Visible to Intel only — GUID: GUID-14B8C96A-82BC-4935-BE59-F645CB53DB81
Visible to Intel only — GUID: GUID-14B8C96A-82BC-4935-BE59-F645CB53DB81
Constant Tensor Cache
The oneDNN Graph component supports the constant tensor cache feature, which is used to cache processed constant tensors such as reordered constant weights and folded constant scales to reduce redundant computation and improve performance. The feature is disabled by default. Users can use the graph API or environment variable to set or get specific cache capacity for different engine kinds (CPU and GPU).
Build-Time Controls
Build-time controls to enable or disable the constant tensor cache feature are not supported.
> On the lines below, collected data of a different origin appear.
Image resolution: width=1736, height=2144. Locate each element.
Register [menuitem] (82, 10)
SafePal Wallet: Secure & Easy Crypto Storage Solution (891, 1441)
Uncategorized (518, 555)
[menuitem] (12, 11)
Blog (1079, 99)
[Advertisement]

Only run-time controls through the graph API or environment variables are supported. Refer to the following section.
Run-Time Controls
Constant Tensor Cache Capacity Control API
oneDNN Graph provides users with a pair of APIs to control the constant tensor cache feature. To enable the constant tensor cache and set the capacity to a specific engine kind, call the setter API. The unit of setter capacity API is megabytes (MB). New tensors won’t be cached when capacity is reached. To query the current capacity for a specific engine kind, call the getter API.
// setter API
@ref dnnl_graph_set_constant_tensor_cache_capacity
// getter API
@ref dnnl_graph_get_constant_tensor_cache_capacity
Environment Variable
In addition to a programmable API, oneDNN Graph also provides users with an environment variable named ONEDNN_GRAPH_CONSTANT_TENSOR_CACHE_CAPACITY to control the capacity. It accepts values in the form engine_kind:size or engine_kind1:size1;engine_kind2:size2. The first example below means the user can set capacity for one engine kind (cpu). The second example is that the capacity of cpu and gpu are set to 1024 MB and 2048 MB separately.
Environment variable |
Value(string) |
Description |
---|---|---|
ONEDNN_GRAPH_CONSTANT_TENSOR_CACHE_CAPACITY |
“cpu:size1;gpu:size2” |
Set cpu constant cache capacity size to size1 and gpu to size2 |
export ONEDNN_GRAPH_CONSTANT_TENSOR_CACHE_CAPACITY="cpu:1024"
export ONEDNN_GRAPH_CONSTANT_TENSOR_CACHE_CAPACITY="cpu:1024;gpu:2048"